The biggest problem with dcon is the odor. Don't buy that crap about them going to your neighbor's house (or wherever) to drink. They will willingly drink from your A/C condensation inside your house.
 
The last thing I want is to retrieve a dead rat from the attic. On the other hand, paying an exterminator @ $500 & > seems unnecessary...

4 weeks ago someone f~cked ^p and left an outside door open, overnight. Thats the only way rats got in... thru the utility room, which has unfinished walls and ceiling.

3 weeks ago, I got 1 live trap, w/ peanut butter and bacon, then set it just inside the hide-a-way stairs. By 8 PM, same day, the first rat was removed.

Now there are 3 live traps - 1 rat left... the damn thing has been in the attic for 4 weeks w/ no food, no water.

Everything from Google says rats can't survive said duration. OTOH, can't get it into a trap.

I sat and watched UCLA last night; all the while listening to the sounds of 1 damn rat chewing and moving, practically speaking, right over the living room.

So Pg. 9 of Google says chocolate, coconut meat, apple, prunes, strings soaked in vanilla. So a protein bait won't work, I guess a sweet approach might do it. I'll stop and get a Snickers bar tonight.

Oh, and peanuts, sunflower seeds didn't entice it either.

In reply to:


 
You've obviously done homework. Are your traps along "edges" and are you considering your own scent on the traps?
 
^

Where possible, a trap is set along a edge - happens to be where there is chewed wood.... but it's difficult to tell; the house is ~60 yrs.old w/ retrofitted pink insulation between the joists & blown-in insulation on top of that.

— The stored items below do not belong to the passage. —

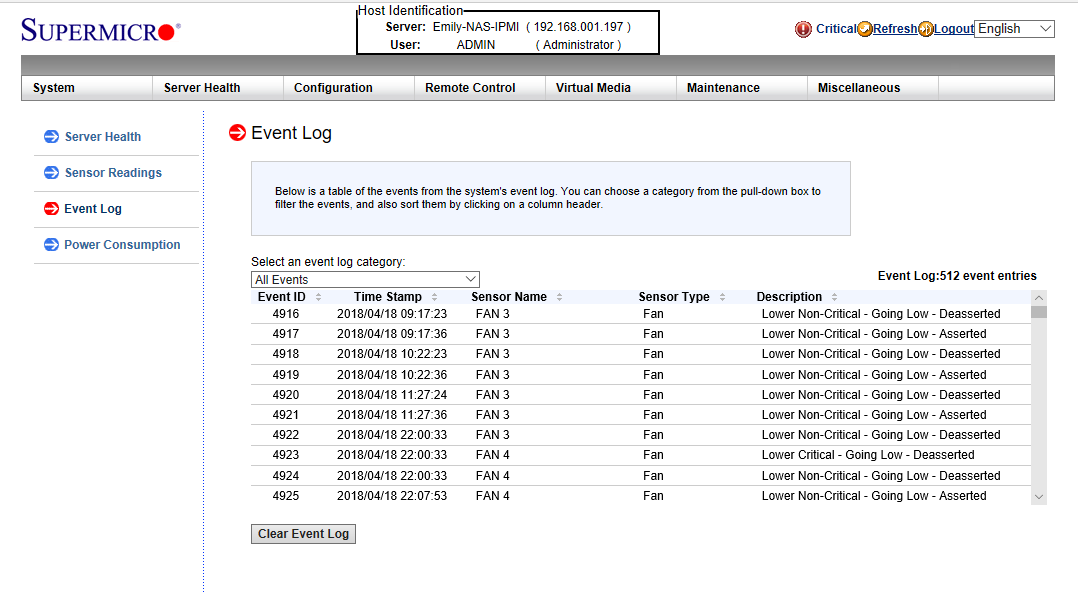Click the Supermicro logo
The height and width of the screenshot is (594, 1078).
[98, 31]

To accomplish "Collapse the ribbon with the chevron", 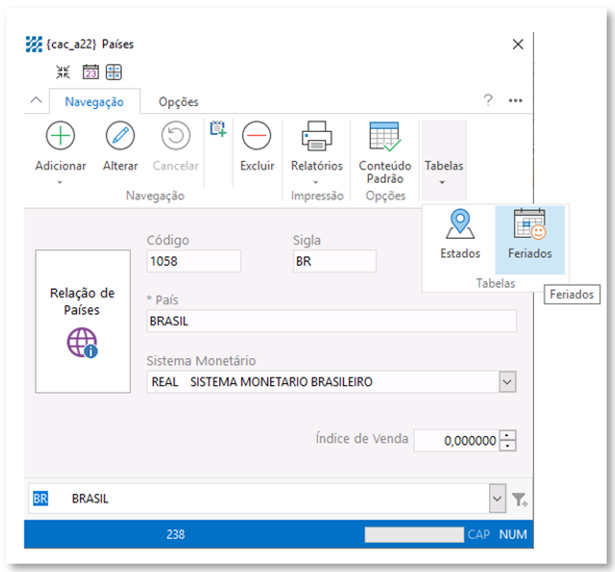I will tap(36, 101).
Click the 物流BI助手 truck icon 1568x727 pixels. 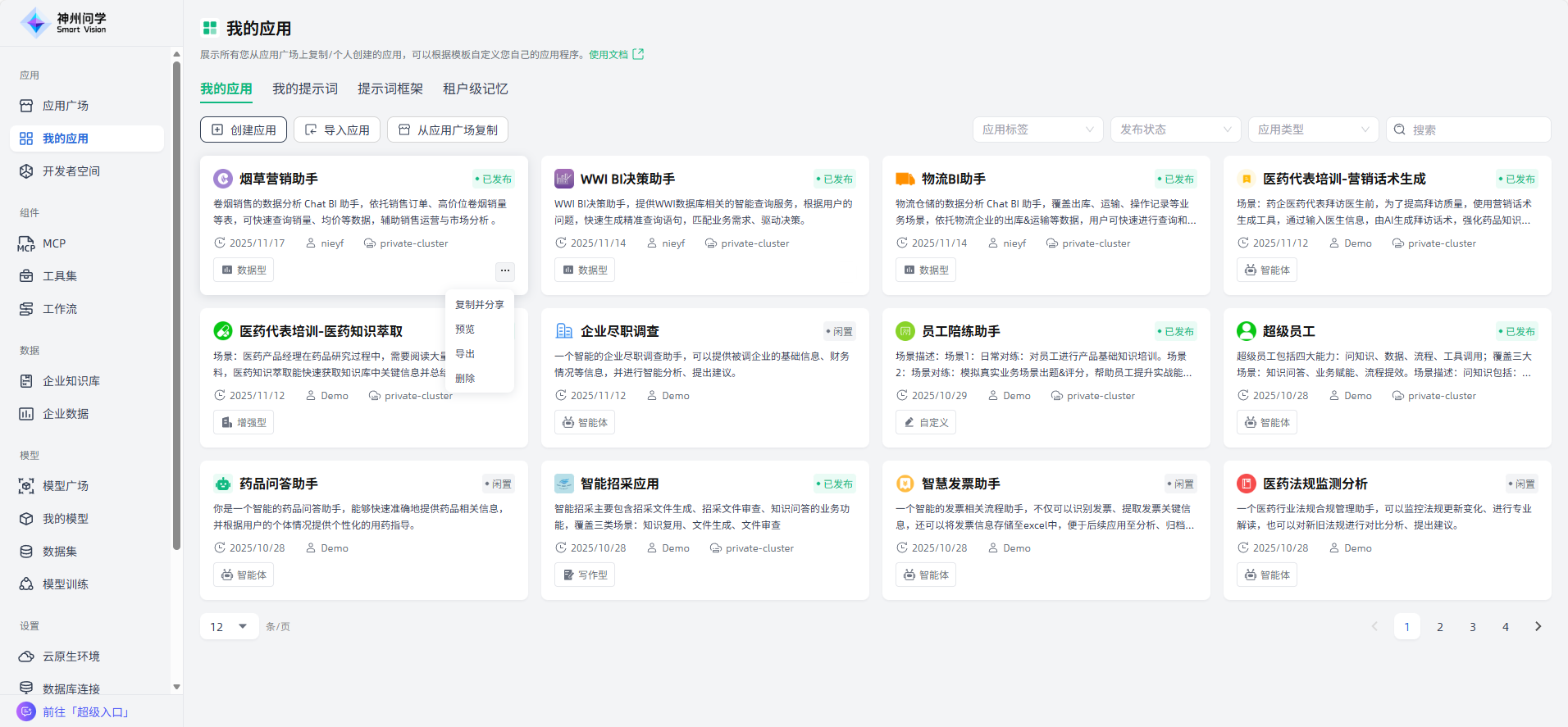(905, 179)
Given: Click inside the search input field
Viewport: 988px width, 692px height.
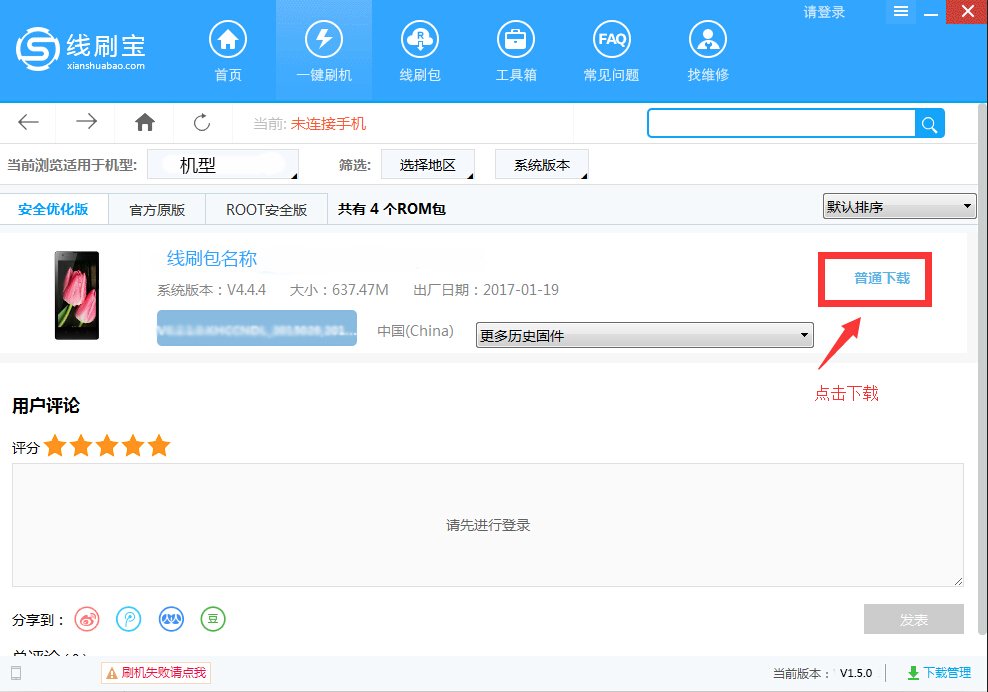Looking at the screenshot, I should coord(780,123).
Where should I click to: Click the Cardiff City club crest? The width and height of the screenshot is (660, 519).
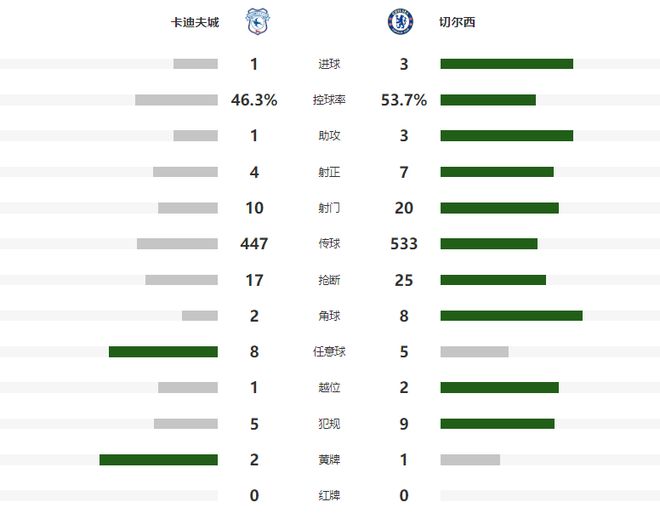click(x=256, y=22)
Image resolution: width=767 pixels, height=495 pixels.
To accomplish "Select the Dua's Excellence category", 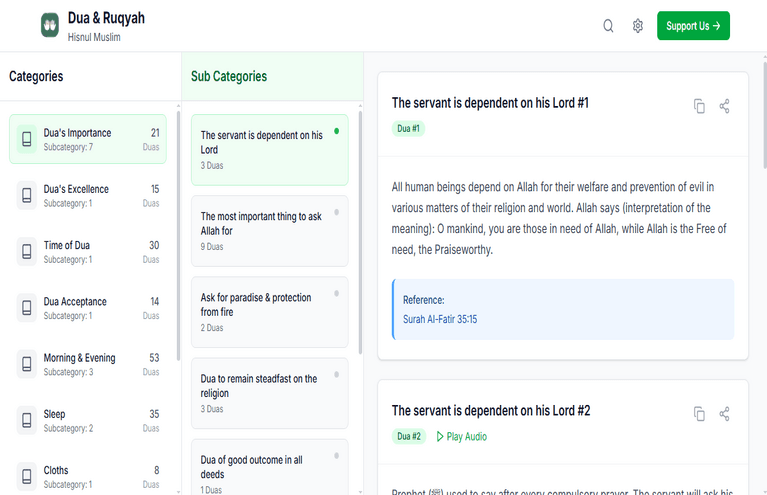I will [88, 195].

Haven't tried to mask my scent - maybe tomorrow AM before the game.

There are definite trails thru the blown in insulation, so 2 other traps are set on the trails. [edit] (while waiting for rat-time) the trails aren't following any sort of edging, if you try and think like a rat... more at 90 degree angles... which is weird. There really isn't much edging up there, except the gable end, and it doesn't sound like the rat is over there. What edging exists is a bracing structure, a real pain to get to -ddue to the low angle of the rafters.

After the 1st post, I googled, then came home at lunch, cleaned out the protein-based bait, reset with chocolate, vanilla and bread.

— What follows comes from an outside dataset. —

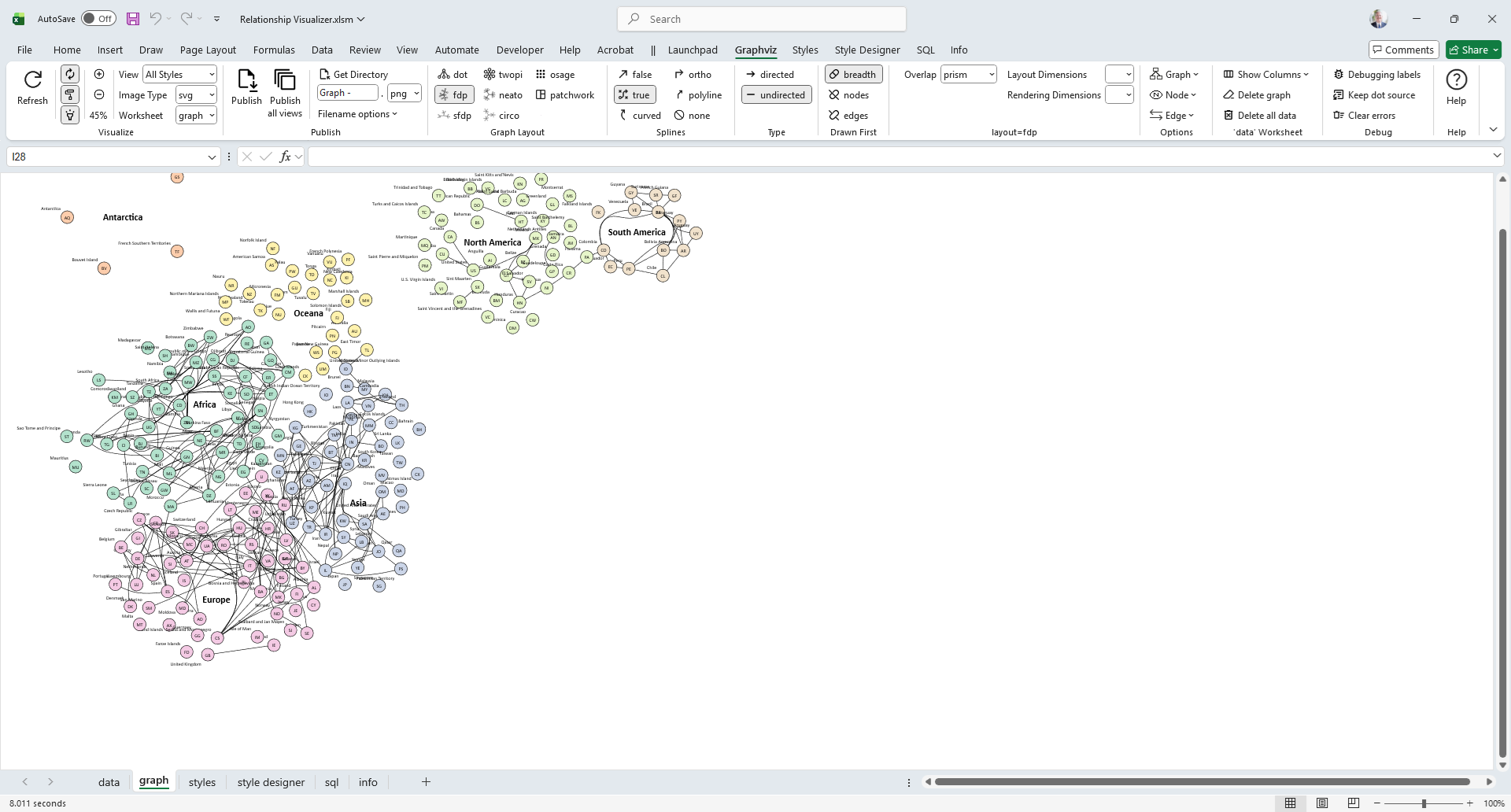The width and height of the screenshot is (1511, 812).
Task: Click the zoom in plus icon
Action: pos(99,74)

This rat gets active right at sunset, keeps it up until 9 or so. By that time I'm off doing the weeknight routine. Most mornings, the rat is pretty much at the same spot from the previous night.... just 4 ft. or so from a trap.

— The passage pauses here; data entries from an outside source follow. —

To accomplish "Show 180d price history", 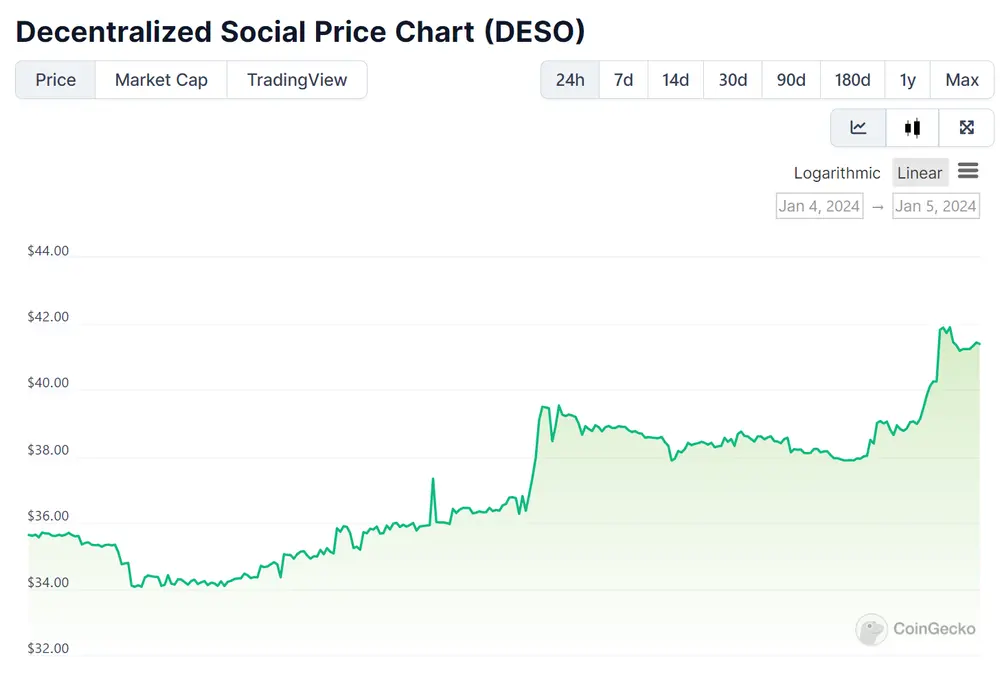I will click(852, 80).
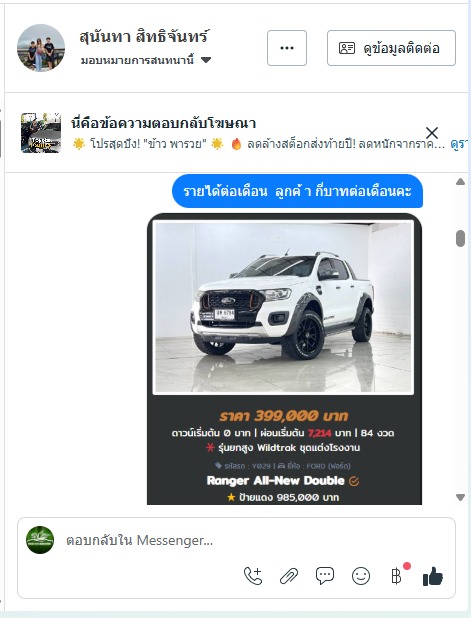Click the ดูข้อมูลติดต่อ button

point(391,48)
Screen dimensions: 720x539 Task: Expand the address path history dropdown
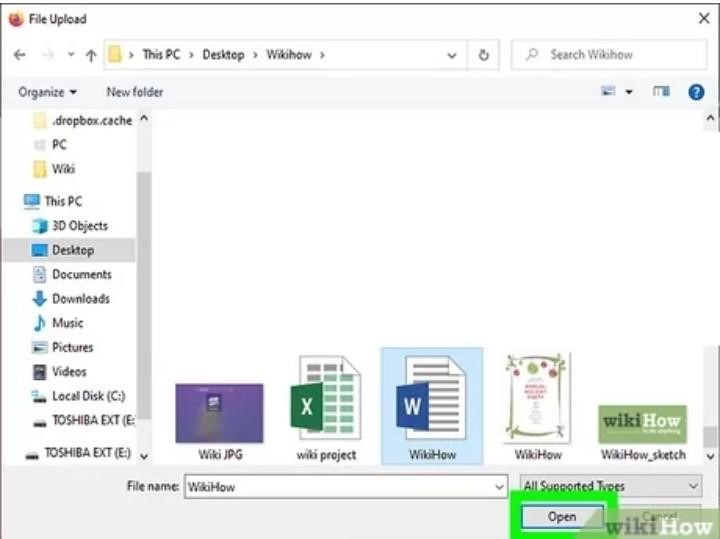pyautogui.click(x=452, y=55)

But it doesn't go back to a previous spot... like my 1st sentence referenced.
 
According to my father (?), the reason for the metal loop on a wooden "clap?" trap is so that you can use a coat hanger to hold it above an open flame and then shove it where the rats are. They don"t like the open areas.

In my youth, I preferred electrocution or mulching, but neither method was all that good.

I've killed a lot of rats.
 
Post Script

&

A Question:


After deciding to wage war and give up on the nicey-nicey tactic of live traps... bought 15 snap traps and baited w/ peanut butter. Wired all to some roof supports which was inches from the ceiling joists. Used gloves to hide the scent.

2 nights later - no more rats. 1st night- heard a trap go off just after sunset. By 11 PM, heard all sort of ruckus going on, which was quite alarming.... Decided to deal with it the next morning. Upon finding dead rodent in one trap; something seemed odd as I put the varmint in a plastic grocery bag and headed downstairs. Before trashing the thing, I looked again - the other rats had cannibalized the head and the shank portions!!! Totals = 1 rat live trapped, 3 in snap traps.

Now question: I'd like to put the snap traps outside, around the unoccupied house next door. It is in a state of upkeep where surely rats would hang out. And if the out-of-state-slum lord wants to complain.... so be it. I'm fed-up w/ this disgusting property owner.

But I don't want larger critters to get a paw hung on a snap trap meant for a rat.


Is that possible or more than likely?